Doodling car drivers who are unaware of what is going on around them and causing chaos behind them.Potentialy causing accidents.Cars that travel at peak times with commuters.
If they leave before or after rush hour,i am sure the 30 mile trip to buy some potted plants can wait.

Vintage tractors. Serving no purpose whatsoever except holding up traffic. Buy a nice Ford Cargo beavertail and move it on that.

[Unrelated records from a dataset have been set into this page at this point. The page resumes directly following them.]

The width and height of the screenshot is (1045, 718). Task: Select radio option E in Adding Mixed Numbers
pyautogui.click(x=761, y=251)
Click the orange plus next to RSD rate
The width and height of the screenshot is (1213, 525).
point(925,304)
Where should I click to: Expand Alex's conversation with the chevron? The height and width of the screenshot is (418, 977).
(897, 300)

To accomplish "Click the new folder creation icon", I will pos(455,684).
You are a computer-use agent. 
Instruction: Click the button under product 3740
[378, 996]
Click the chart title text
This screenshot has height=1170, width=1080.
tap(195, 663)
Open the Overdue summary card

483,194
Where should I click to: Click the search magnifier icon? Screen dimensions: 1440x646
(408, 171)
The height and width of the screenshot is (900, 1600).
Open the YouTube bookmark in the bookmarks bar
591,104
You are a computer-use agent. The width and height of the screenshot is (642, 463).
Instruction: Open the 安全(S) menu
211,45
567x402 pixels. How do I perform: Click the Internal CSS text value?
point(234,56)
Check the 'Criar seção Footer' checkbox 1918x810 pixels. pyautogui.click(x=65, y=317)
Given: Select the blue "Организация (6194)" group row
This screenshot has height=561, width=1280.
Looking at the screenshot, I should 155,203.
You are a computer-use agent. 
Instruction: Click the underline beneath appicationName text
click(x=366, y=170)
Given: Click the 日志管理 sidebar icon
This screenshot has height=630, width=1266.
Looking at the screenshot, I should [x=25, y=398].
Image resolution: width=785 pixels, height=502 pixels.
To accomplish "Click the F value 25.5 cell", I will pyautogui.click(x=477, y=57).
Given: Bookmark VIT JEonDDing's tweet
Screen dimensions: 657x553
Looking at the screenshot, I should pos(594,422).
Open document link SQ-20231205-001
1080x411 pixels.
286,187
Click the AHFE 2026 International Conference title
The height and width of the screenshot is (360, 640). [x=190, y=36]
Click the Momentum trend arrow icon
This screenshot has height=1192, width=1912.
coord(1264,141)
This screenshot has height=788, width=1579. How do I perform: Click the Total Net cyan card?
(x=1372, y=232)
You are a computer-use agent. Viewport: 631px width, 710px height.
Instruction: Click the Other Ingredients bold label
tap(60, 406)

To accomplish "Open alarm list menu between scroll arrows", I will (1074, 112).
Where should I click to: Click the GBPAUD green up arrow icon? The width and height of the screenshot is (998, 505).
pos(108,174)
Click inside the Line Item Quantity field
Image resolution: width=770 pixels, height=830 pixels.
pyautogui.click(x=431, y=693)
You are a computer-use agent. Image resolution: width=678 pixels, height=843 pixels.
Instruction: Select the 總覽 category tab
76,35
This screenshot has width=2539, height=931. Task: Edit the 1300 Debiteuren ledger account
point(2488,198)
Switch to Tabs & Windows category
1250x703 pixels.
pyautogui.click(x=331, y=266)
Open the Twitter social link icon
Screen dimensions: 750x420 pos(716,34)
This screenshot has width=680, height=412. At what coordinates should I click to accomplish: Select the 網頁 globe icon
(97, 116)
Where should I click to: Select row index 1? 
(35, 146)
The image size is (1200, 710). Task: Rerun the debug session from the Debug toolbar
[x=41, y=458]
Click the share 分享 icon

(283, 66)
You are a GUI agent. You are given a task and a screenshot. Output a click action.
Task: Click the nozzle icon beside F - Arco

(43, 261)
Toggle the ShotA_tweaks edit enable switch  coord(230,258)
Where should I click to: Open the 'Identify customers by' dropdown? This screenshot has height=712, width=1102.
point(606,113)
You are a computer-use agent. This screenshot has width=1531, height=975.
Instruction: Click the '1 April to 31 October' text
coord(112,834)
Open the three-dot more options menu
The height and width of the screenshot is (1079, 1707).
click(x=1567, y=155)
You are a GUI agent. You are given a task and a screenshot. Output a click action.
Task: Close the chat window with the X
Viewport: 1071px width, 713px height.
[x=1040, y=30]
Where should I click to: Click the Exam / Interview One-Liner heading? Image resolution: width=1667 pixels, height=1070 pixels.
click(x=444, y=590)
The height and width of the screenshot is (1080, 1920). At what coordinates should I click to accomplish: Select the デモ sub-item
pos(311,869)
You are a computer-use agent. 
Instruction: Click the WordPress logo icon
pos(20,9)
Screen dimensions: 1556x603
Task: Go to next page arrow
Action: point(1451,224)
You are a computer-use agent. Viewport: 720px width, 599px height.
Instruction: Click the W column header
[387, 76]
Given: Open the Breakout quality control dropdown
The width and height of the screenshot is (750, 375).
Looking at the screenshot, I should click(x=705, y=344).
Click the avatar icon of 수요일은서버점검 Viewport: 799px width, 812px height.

Car drivers going to the local tip (sorry “recycling centre”) poodling along because they know their B and Q bargain trailer is woefully inadequate for the load upon it.

toyotat:
I can put up with most things but bus drivers,it doesn’t matter how big the lay-by bus stop is they always stop at an angle leaving their arse end in the road ggggrrrrrr.only time they stop straight is when the bus stop is on the road. Do they get told to stop like this as surely someone can just crash into the back of it. Cheers

Look at the raised kerb for the low floor buses and then tell me why the arse end sticks out :wink:

cars that overtake you on a single carriageway then half mile down the road want to turn right, or cars waiting to pull out of a side road see you a long way away, then pull out at the last minute. Cars that tailgate me in my car, a bit childish but sometimes I stop at roundabout when it is actually clear to proceed, that upsets them even more, then when they find somewhere to overtake I give them a weedy “sorry” wave. People who can’t cope with snow. People who can’t negotiate roundabouts

Struggling for miles behind a cyclist. I can’t accelerate quickly, so it takes a while to get past him safely. Then at the next set of lights/junction/traffic delay he’s back up the inside of me and I have to start the whole process again. They complain that we don’t give them respect on the road, then they choose to ignore the rules that are there for all of us.

Cotswoldcrunch:
Car drivers going to the local tip (sorry “recycling centre”) poodling along because they know their B and Q bargain trailer is woefully inadequate for the load upon it.

hahaha, i had a bloke ask me to shift a “little” bit of muck for him once in southend-he had volunteered to do it for his mate with his silly little car trailer(he had done one run and the wheel came off),there must have been about thirty ton there!! he’d have been bloody busy.i did him a nice price though lol!! happy days :sunglasses: ruined by the tracker now though!!